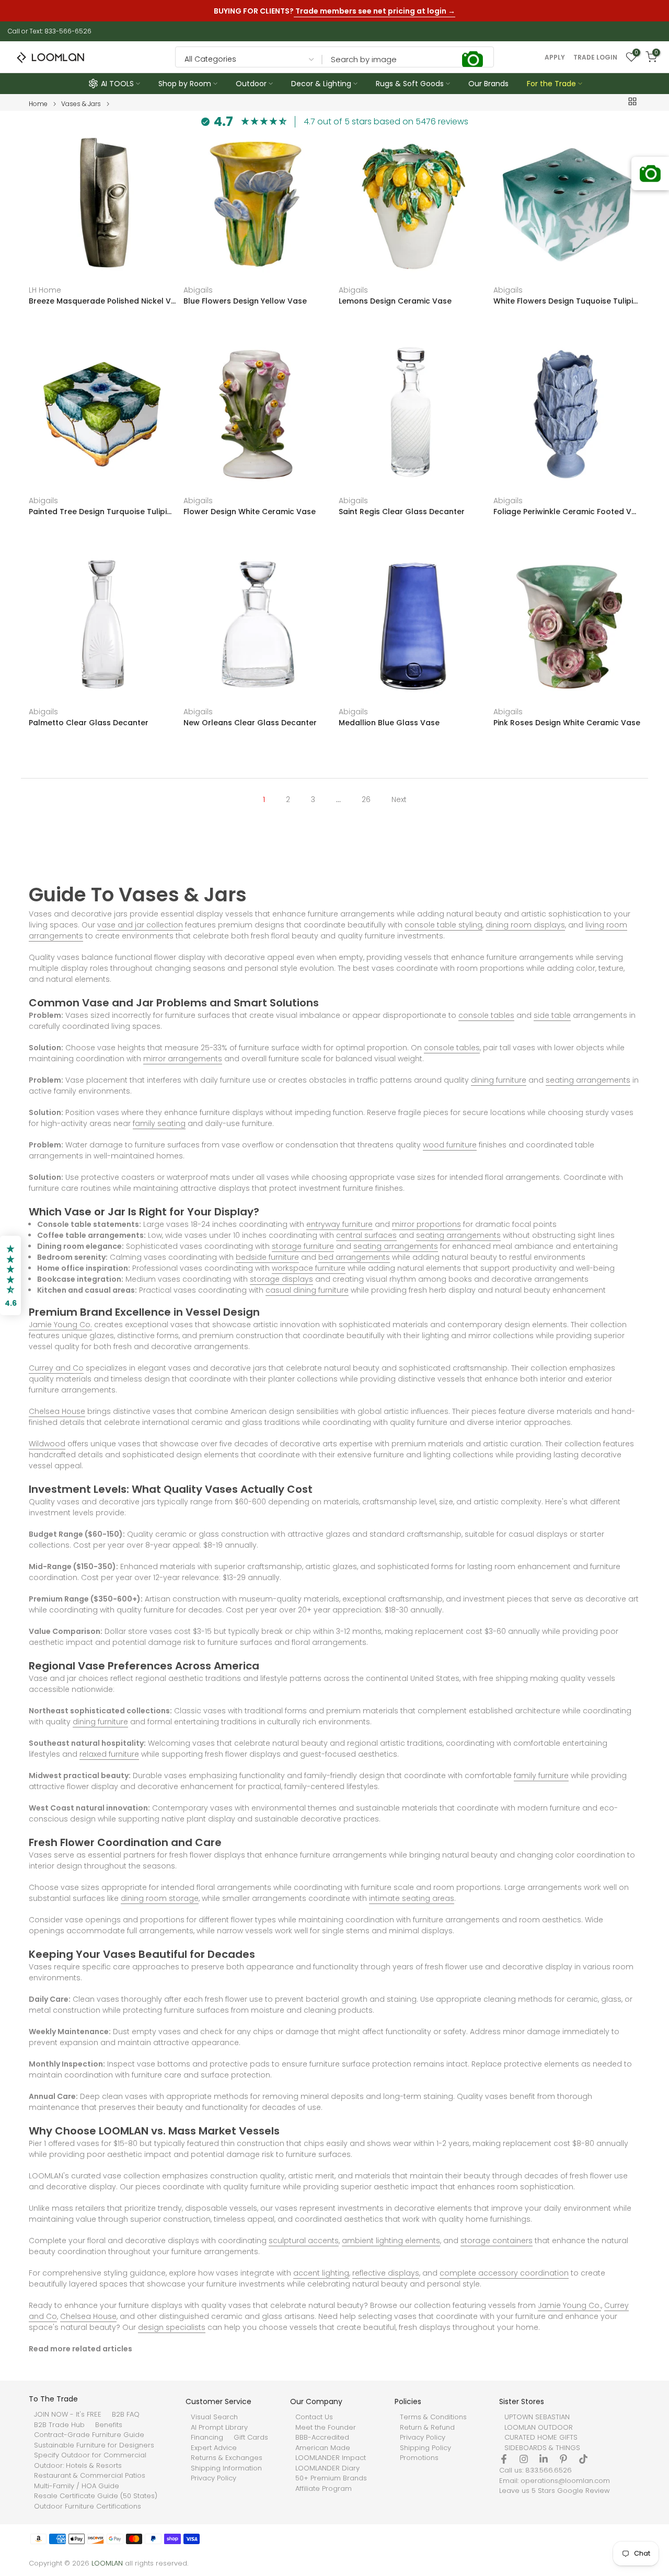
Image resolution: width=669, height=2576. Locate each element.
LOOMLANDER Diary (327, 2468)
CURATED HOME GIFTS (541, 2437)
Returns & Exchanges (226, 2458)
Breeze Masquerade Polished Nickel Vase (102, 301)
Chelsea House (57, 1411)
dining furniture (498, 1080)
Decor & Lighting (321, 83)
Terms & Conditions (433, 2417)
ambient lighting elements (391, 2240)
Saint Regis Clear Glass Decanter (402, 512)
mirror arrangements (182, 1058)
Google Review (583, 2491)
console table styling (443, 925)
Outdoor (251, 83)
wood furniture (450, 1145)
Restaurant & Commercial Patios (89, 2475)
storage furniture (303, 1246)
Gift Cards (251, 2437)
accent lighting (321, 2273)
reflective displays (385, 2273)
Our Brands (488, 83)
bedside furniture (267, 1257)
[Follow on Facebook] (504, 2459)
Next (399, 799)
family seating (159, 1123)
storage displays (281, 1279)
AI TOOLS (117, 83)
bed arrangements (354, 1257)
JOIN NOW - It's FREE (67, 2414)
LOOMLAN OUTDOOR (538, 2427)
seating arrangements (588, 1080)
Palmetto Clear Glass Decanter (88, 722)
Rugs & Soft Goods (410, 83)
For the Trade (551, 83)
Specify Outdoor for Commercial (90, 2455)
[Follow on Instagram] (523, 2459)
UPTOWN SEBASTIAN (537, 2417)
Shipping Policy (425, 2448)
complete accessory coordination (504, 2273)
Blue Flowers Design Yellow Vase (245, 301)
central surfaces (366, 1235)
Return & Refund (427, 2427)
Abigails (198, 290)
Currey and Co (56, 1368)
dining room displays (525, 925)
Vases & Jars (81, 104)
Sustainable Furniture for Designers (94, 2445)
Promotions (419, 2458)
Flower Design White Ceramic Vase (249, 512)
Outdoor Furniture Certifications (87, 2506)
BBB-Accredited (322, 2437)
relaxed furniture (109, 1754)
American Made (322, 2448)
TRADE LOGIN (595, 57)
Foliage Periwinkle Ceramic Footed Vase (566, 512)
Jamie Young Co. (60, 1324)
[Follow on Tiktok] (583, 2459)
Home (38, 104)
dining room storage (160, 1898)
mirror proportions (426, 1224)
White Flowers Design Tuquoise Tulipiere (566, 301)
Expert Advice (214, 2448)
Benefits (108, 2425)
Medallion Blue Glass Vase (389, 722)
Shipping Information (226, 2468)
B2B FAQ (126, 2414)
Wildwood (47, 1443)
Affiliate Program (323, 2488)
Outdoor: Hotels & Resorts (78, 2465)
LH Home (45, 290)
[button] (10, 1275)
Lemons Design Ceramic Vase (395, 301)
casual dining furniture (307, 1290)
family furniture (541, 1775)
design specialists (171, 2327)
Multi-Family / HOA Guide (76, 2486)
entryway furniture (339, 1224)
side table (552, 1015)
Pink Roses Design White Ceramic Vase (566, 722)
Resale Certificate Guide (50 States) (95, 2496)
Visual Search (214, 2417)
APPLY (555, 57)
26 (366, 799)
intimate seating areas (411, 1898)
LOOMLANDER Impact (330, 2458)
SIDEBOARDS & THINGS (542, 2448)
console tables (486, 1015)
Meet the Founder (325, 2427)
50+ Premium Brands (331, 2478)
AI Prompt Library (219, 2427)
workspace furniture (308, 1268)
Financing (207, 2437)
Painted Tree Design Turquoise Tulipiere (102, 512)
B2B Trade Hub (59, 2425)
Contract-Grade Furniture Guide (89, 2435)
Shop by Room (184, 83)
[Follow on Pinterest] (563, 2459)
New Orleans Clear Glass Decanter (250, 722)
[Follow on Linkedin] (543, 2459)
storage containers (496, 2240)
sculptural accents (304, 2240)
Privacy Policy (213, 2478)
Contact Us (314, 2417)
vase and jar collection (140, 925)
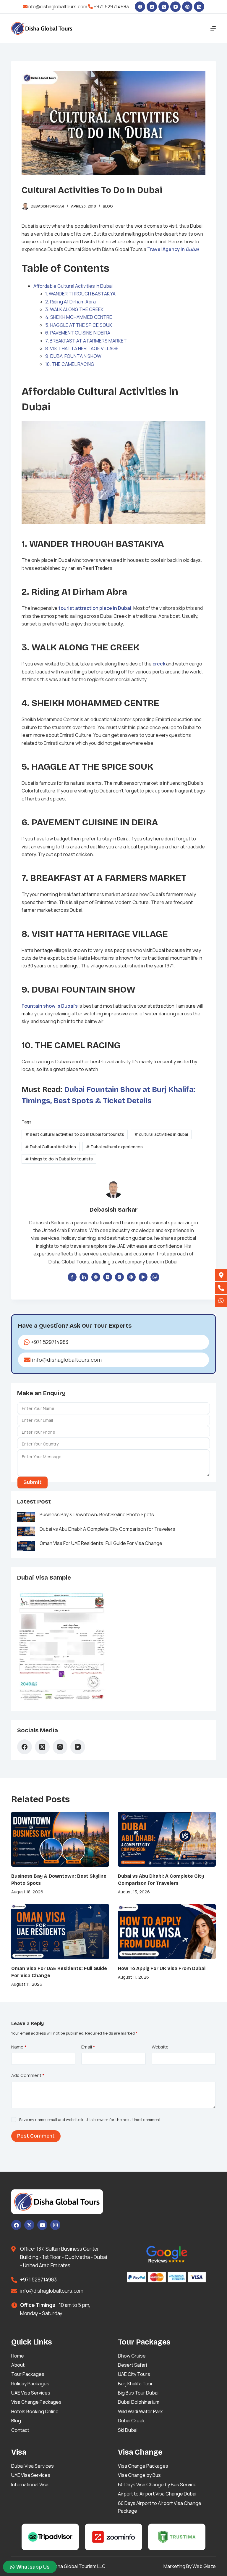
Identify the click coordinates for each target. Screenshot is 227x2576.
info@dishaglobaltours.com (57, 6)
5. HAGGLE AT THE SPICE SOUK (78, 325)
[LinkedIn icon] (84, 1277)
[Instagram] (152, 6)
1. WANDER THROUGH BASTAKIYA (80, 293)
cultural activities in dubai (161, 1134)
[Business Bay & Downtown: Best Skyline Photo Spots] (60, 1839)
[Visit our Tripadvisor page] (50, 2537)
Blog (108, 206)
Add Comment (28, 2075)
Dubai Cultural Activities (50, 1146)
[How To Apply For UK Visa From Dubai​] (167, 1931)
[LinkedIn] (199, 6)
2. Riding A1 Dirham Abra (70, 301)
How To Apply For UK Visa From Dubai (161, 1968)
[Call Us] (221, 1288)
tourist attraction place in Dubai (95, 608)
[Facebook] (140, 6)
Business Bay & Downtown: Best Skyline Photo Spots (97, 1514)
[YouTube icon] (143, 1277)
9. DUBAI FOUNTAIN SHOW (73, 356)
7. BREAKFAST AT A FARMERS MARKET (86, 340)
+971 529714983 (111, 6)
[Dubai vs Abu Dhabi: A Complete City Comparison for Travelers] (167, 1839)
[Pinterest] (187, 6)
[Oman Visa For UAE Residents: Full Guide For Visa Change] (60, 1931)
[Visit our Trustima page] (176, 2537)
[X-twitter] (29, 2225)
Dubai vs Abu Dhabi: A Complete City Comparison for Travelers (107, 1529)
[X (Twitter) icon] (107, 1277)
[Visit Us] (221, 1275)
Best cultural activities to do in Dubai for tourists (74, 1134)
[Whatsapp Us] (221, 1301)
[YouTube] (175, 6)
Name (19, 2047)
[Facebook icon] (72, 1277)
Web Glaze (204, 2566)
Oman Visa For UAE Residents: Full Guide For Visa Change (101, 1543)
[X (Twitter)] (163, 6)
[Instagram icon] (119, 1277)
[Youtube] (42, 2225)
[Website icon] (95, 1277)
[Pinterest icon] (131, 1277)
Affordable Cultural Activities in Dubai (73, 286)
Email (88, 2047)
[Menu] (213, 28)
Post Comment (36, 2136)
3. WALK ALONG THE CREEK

****************

PROBLEM TO SOLVE:
When you write out the material above, keep every line exact and drop each picture.

OUTPUT FOR THIS TASK:
Image resolution: width=669, height=2576. Locate each element.
LOOMLANDER Diary (327, 2468)
CURATED HOME GIFTS (541, 2437)
Returns & Exchanges (226, 2458)
Breeze Masquerade Polished Nickel Vase (102, 301)
Chelsea House (57, 1411)
dining furniture (498, 1080)
Decor & Lighting (321, 83)
Terms & Conditions (433, 2417)
ambient lighting elements (391, 2240)
Saint Regis Clear Glass Decanter (402, 512)
mirror arrangements (182, 1058)
Google Review (583, 2491)
console table styling (443, 925)
Outdoor (251, 83)
wood furniture (450, 1145)
Restaurant & Commercial Patios (89, 2475)
storage furniture (303, 1246)
Gift Cards (251, 2437)
accent lighting (321, 2273)
reflective displays (385, 2273)
Our Brands (488, 83)
bedside furniture (267, 1257)
[Follow on Facebook] (504, 2459)
Next (399, 799)
family seating (159, 1123)
storage displays (281, 1279)
AI TOOLS (117, 83)
bed arrangements (354, 1257)
JOIN NOW - It's FREE (67, 2414)
LOOMLAN OUTDOOR (538, 2427)
seating arrangements (588, 1080)
Palmetto Clear Glass Decanter (88, 722)
Rugs & Soft Goods (410, 83)
For the Trade (551, 83)
Specify Outdoor for Commercial (90, 2455)
[Follow on Instagram] (523, 2459)
UPTOWN SEBASTIAN (537, 2417)
Shipping Policy (425, 2448)
complete accessory coordination (504, 2273)
Blue Flowers Design Yellow Vase (245, 301)
central surfaces (366, 1235)
Return & Refund (427, 2427)
Abigails (198, 290)
Currey and Co (56, 1368)
dining room displays (525, 925)
Vases & Jars (81, 104)
Sustainable Furniture for Designers (94, 2445)
Promotions (419, 2458)
Flower Design White Ceramic Vase (249, 512)
Outdoor Furniture Certifications (87, 2506)
BBB-Accredited (322, 2437)
relaxed furniture (109, 1754)
American Made (322, 2448)
TRADE LOGIN (595, 57)
Foliage Periwinkle Ceramic Footed Vase (566, 512)
Jamie Young Co. (60, 1324)
[Follow on Tiktok] (583, 2459)
Home (38, 104)
dining room storage (160, 1898)
mirror proportions (426, 1224)
White Flowers Design Tuquoise Tulipiere (566, 301)
Expert Advice (214, 2448)
Benefits (108, 2425)
Medallion Blue Glass Vase (389, 722)
Shipping Information (226, 2468)
B2B FAQ (126, 2414)
Wildwood (47, 1443)
Affiliate Program (323, 2488)
Outdoor: Hotels & Resorts (78, 2465)
LH Home (45, 290)
[button] (10, 1275)
Lemons Design Ceramic Vase (395, 301)
casual dining furniture (307, 1290)
family furniture (541, 1775)
design specialists (171, 2327)
Multi-Family / HOA Guide (76, 2486)
entryway furniture (339, 1224)
side table (552, 1015)
Pink Roses Design White Ceramic Vase (566, 722)
Resale Certificate Guide (50 States) (95, 2496)
Visual Search (214, 2417)
APPLY (555, 57)
26 (366, 799)
intimate seating areas (411, 1898)
LOOMLANDER Impact (330, 2458)
SIDEBOARDS & THINGS (542, 2448)
console tables (486, 1015)
Meet the Founder (325, 2427)
50+ Premium Brands (331, 2478)
AI Prompt Library (219, 2427)
workspace furniture (308, 1268)
Financing (207, 2437)
Painted Tree Design Turquoise Tulipiere (102, 512)
B2B Trade Hub (59, 2425)
Contract-Grade Furniture Guide (89, 2435)
Shop by Room (184, 83)
[Follow on Pinterest] (563, 2459)
New Orleans Clear Glass Decanter (250, 722)
[Follow on Linkedin] (543, 2459)
storage containers (496, 2240)
sculptural accents (304, 2240)
Privacy Policy (213, 2478)
Contact Us (314, 2417)
vase and jar collection (140, 925)
Identify the click coordinates for each target. Screenshot is 227x2576.
info@dishaglobaltours.com (57, 6)
5. HAGGLE AT THE SPICE SOUK (78, 325)
[LinkedIn icon] (84, 1277)
[Instagram] (152, 6)
1. WANDER THROUGH BASTAKIYA (80, 293)
cultural activities in dubai (161, 1134)
[Business Bay & Downtown: Best Skyline Photo Spots] (60, 1839)
[Visit our Tripadvisor page] (50, 2537)
Blog (108, 206)
Add Comment (28, 2075)
Dubai Cultural Activities (50, 1146)
[How To Apply For UK Visa From Dubai​] (167, 1931)
[LinkedIn] (199, 6)
2. Riding A1 Dirham Abra (70, 301)
How To Apply For UK Visa From Dubai (161, 1968)
[Call Us] (221, 1288)
tourist attraction place in Dubai (95, 608)
[Facebook] (140, 6)
Business Bay & Downtown: Best Skyline Photo Spots (97, 1514)
[YouTube icon] (143, 1277)
9. DUBAI FOUNTAIN SHOW (73, 356)
7. BREAKFAST AT A FARMERS MARKET (86, 340)
+971 529714983 (111, 6)
[Dubai vs Abu Dhabi: A Complete City Comparison for Travelers] (167, 1839)
[Pinterest] (187, 6)
[Oman Visa For UAE Residents: Full Guide For Visa Change] (60, 1931)
[Visit our Trustima page] (176, 2537)
[X-twitter] (29, 2225)
Dubai vs Abu Dhabi: A Complete City Comparison for Travelers (107, 1529)
[X (Twitter) icon] (107, 1277)
[Visit Us] (221, 1275)
Best cultural activities to do in Dubai for tourists (74, 1134)
[Whatsapp Us] (221, 1301)
[YouTube] (175, 6)
Name (19, 2047)
[Facebook icon] (72, 1277)
Web Glaze (204, 2566)
Oman Visa For UAE Residents: Full Guide For Visa Change (101, 1543)
[X (Twitter)] (163, 6)
[Instagram icon] (119, 1277)
[Youtube] (42, 2225)
[Website icon] (95, 1277)
[Pinterest icon] (131, 1277)
Affordable Cultural Activities in Dubai (73, 286)
Email (88, 2047)
[Menu] (213, 28)
Post Comment (36, 2136)
3. WALK ALONG THE CREEK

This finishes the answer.